This is the third piece in a 21-part series detailing the best that French football has had to offer from each and every generation between 1985 and 2005. 

Goalkeeper – Benoît Costil (Bordeaux)

A late bloomer, Costil experienced Ligue 1 football properly for the first time at Rennes in 2011. Making the grade for Didier Deschamps as his third choice goalkeeper at EURO 2016, Costil ultimately felt restrained by Rennes mid-table mediocrity, unwittingly leaving the club in 2017 just before it began to experience notable success in Europe. One of the few experienced heads left at cash-strapped Bordeaux, the Brittany-born shot-stopper was quick to remind Get French Football News in an interview earlier this season that he has not given up on future action with the French national team. Both simultaneously blessed and constrained by his under-the-radar consistency and well-rounded nature without any characteristics that exceptionally standout, time will tell whether Costil will get the opportunity to truly shine at a club capable of winning things.

Right-Back – Julien Faussurier (Brest)

A generation not blessed with a gluttony of full-backs, Faussurier played for Lyon’s reserves until the age of 20, before making his name at ESTAC Troyes with whom he experienced everything, including a relegation to the 3rd division and a promotion to Ligue 1 in 2011/12.

The Frenchman continues to grace the French 1st division, having made 22 appearances for Brest this season. Relatively short and with a low centre of gravity, he began his career as a right-winger but slowly regressed positionally as he became less offensively potent.

Centre-Back – François Bellugou (Auxerre)

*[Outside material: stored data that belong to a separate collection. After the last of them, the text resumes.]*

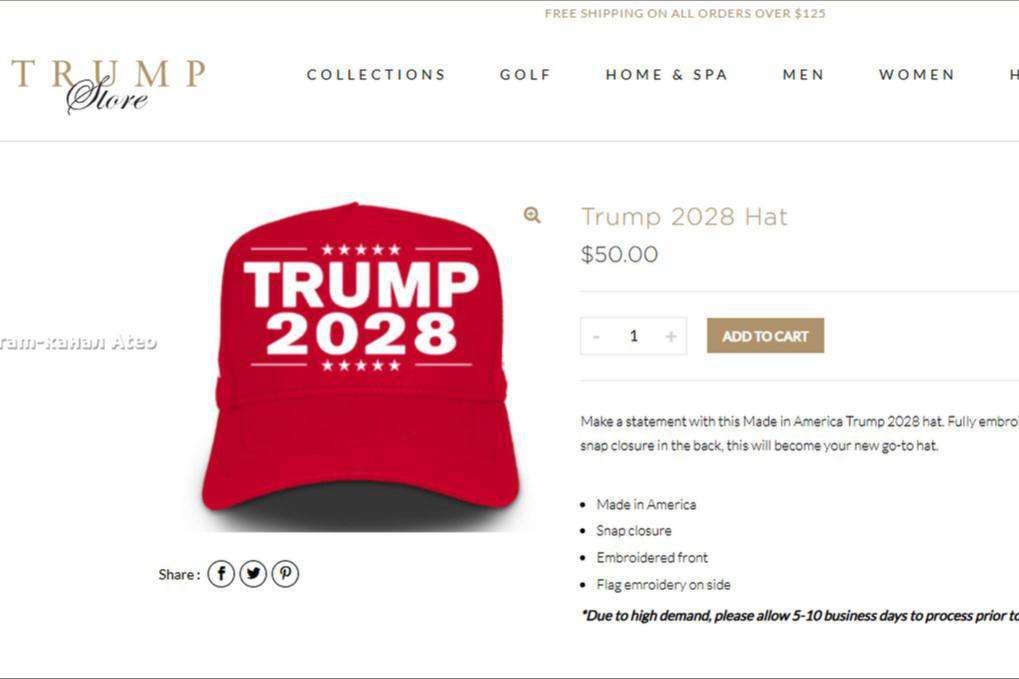Share the hat on Facebook
Viewport: 1019px width, 679px height.
tap(221, 574)
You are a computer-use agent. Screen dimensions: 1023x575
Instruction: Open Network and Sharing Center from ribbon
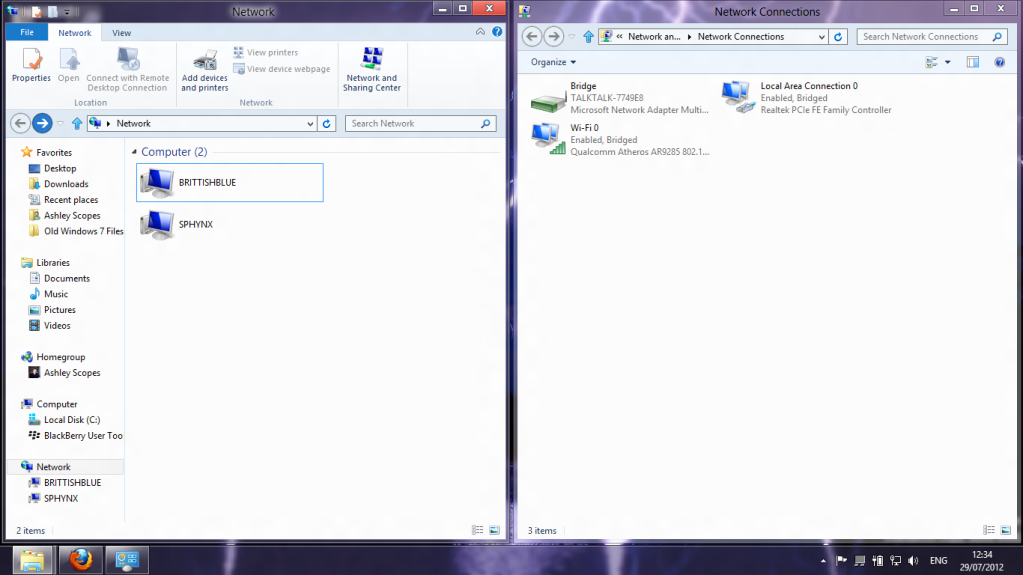click(371, 69)
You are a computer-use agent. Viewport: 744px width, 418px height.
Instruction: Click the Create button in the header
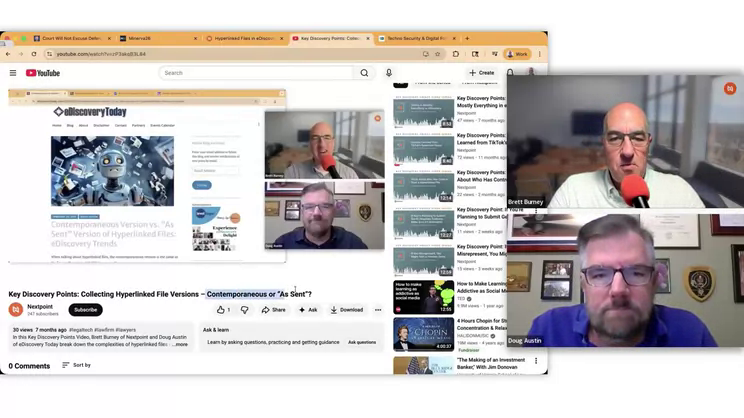(x=481, y=73)
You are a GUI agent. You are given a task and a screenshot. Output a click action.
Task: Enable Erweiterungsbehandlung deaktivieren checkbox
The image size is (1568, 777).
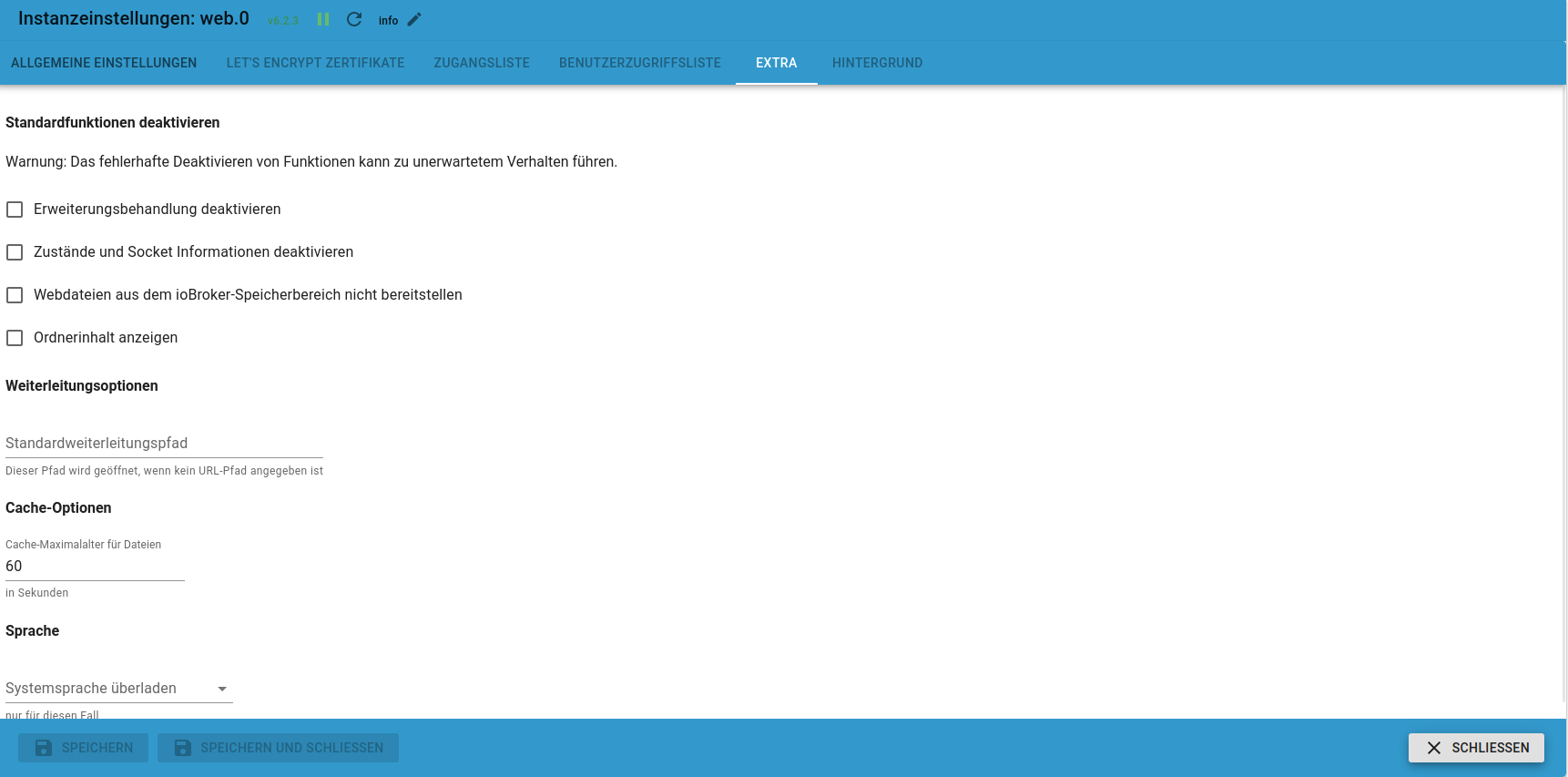(x=15, y=210)
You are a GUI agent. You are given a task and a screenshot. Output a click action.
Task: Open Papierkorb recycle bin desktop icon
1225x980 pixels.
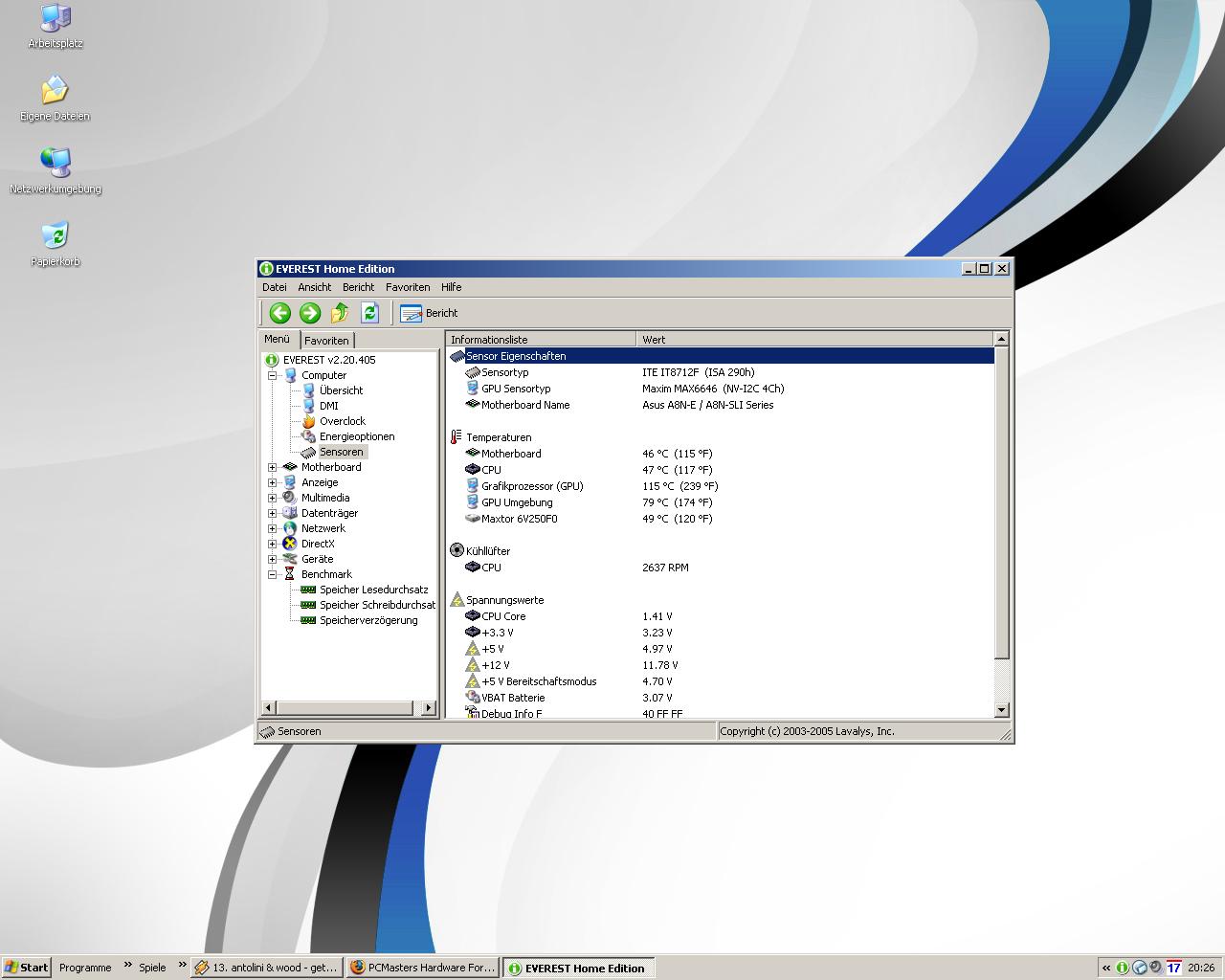coord(56,235)
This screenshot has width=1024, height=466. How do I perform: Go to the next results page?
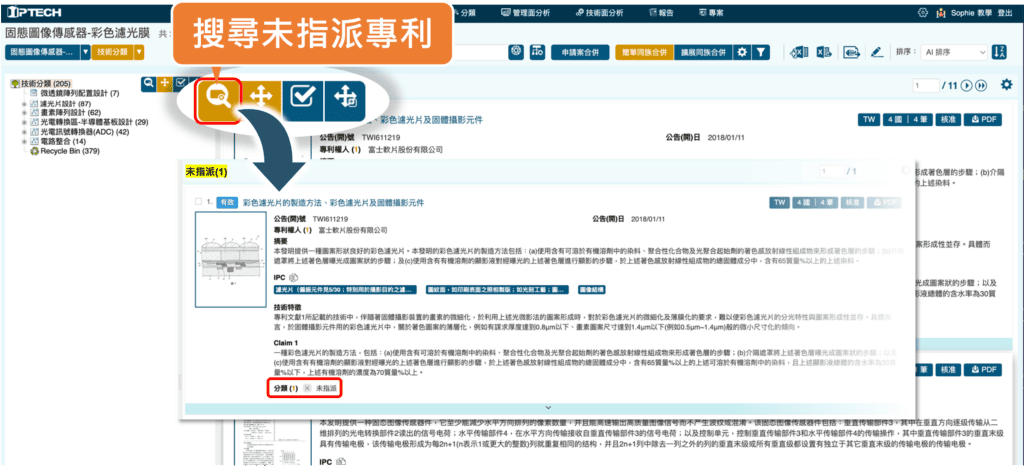point(965,86)
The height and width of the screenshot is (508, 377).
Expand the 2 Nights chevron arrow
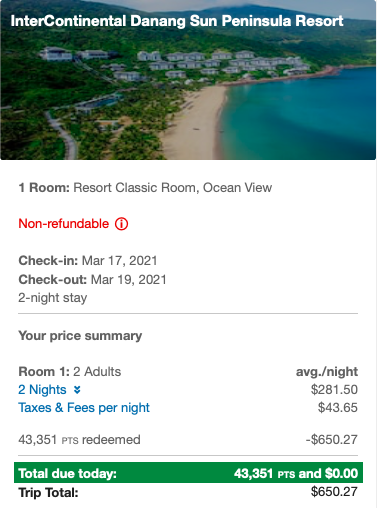pos(77,390)
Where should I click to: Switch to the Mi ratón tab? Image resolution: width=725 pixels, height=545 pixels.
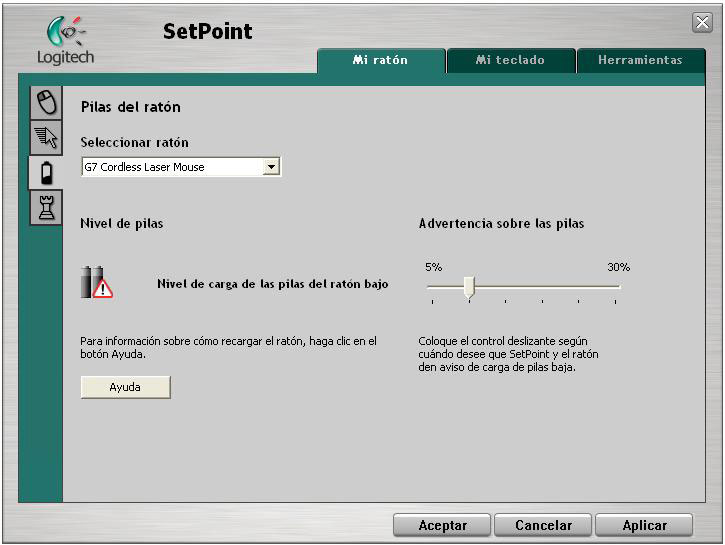380,60
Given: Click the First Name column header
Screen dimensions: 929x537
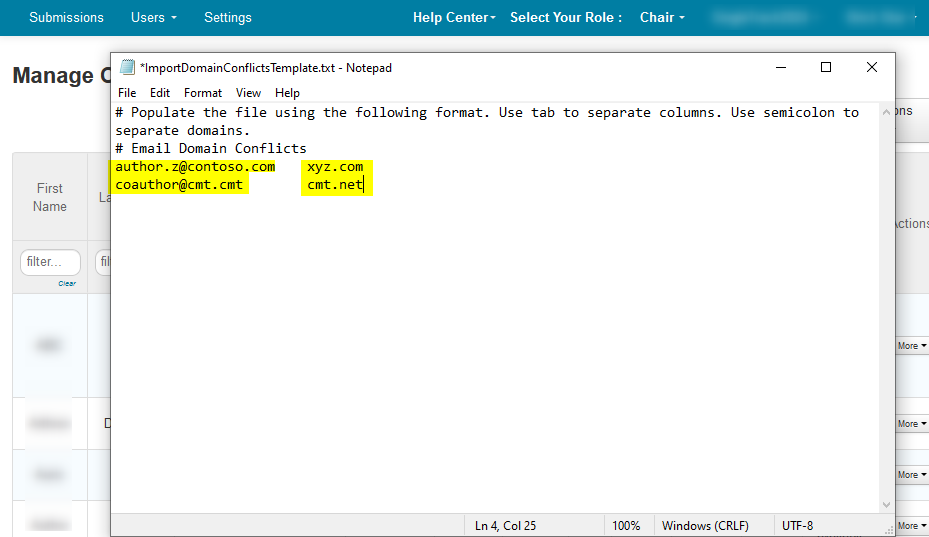Looking at the screenshot, I should point(50,197).
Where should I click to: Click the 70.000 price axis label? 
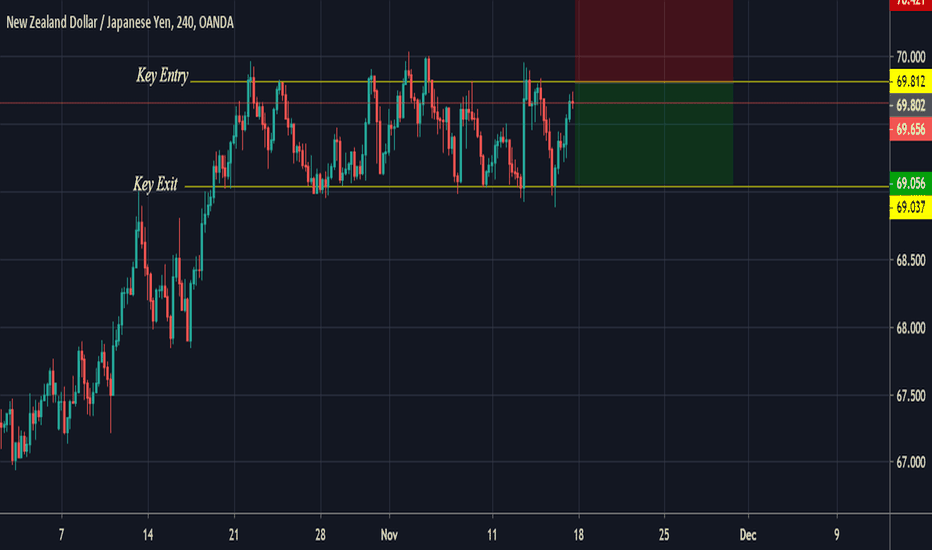coord(909,57)
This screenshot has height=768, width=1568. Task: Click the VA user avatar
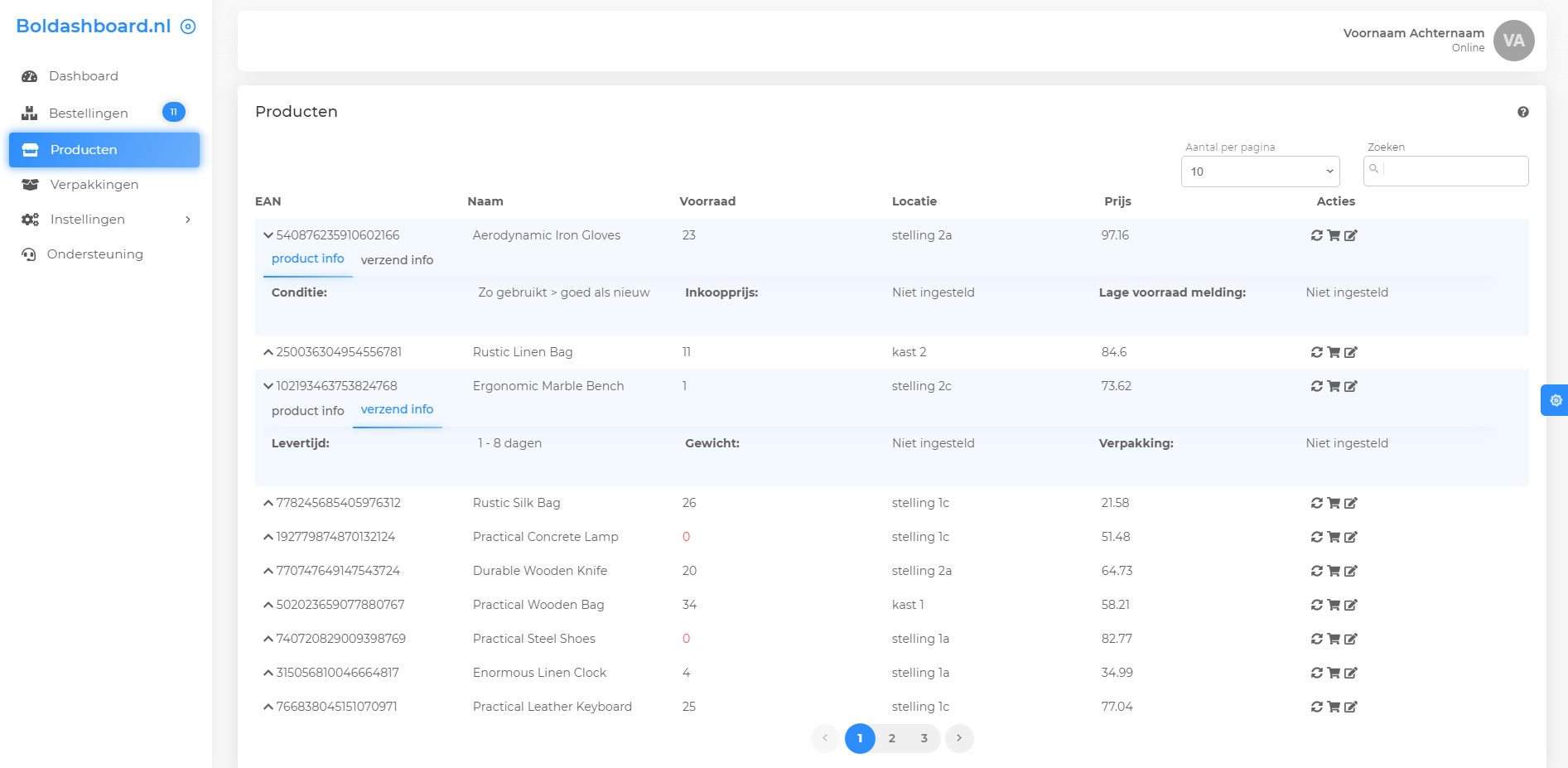coord(1513,41)
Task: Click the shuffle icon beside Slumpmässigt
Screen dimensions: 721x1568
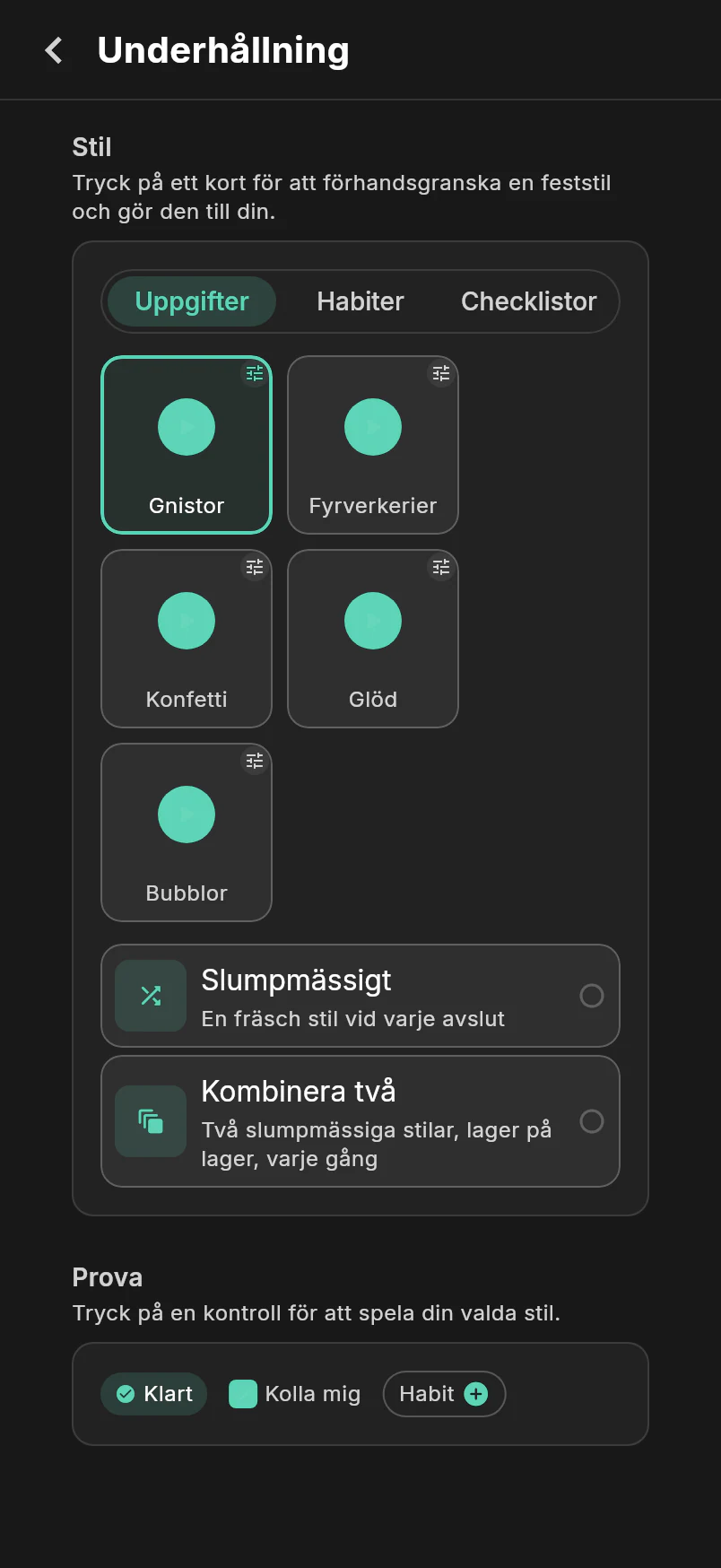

In a career that boasts over 380 professional matches that has seen Bellugou play as both a central defender and defensive midfielder, the Montpellier native has enjoyed a fantastically full career, the peak of which was the Coupe de France victory and subsequent Europa League run that he enjoyed with EA Guingamp. In a generation not known for its defensive rocks, Bellugou is a modern Libero in style, vacuuming up loose balls at will. In truth, Bellugou deserved a career as a Ligue 1 stalwart, but a number of transfer decisions from 2013 onwards, notably to make moves to Nancy, Lorient and then ESTAC Troyes, saw him constantly oscillate between the top two tiers and fell slowly from the view of French football’s important recruiters.

Centre-Back – Nicolas Pallois (Nantes)

After the most impressive year of his career, exuding fierce leadership, defensive intelligence and unerring consistency, it is difficult to understand how the centre back struggled to break out of the amateur ranks of France’s sprawling lower leagues before touring three second tier clubs in a bid to establish himself. A former carpenter, lacking the polish of a modern day academy grad, Pallois has been painted as a brutish workhorse; an uncomplicated blunt instrument.

Physical strength has often been deemed Pallois only quality, but the mental strength he has shown to handle the passing of his late friend Emiliano Sala, having helped carry the coffin at his funeral and been the man to drive his friend to the airport before the tragic flight to Cardiff has been superhuman. It is obvious from his displays that Pallois now plays for his friend. The last 18 months has forced many to reassess their misconceptions of Pallois’ style and persona. 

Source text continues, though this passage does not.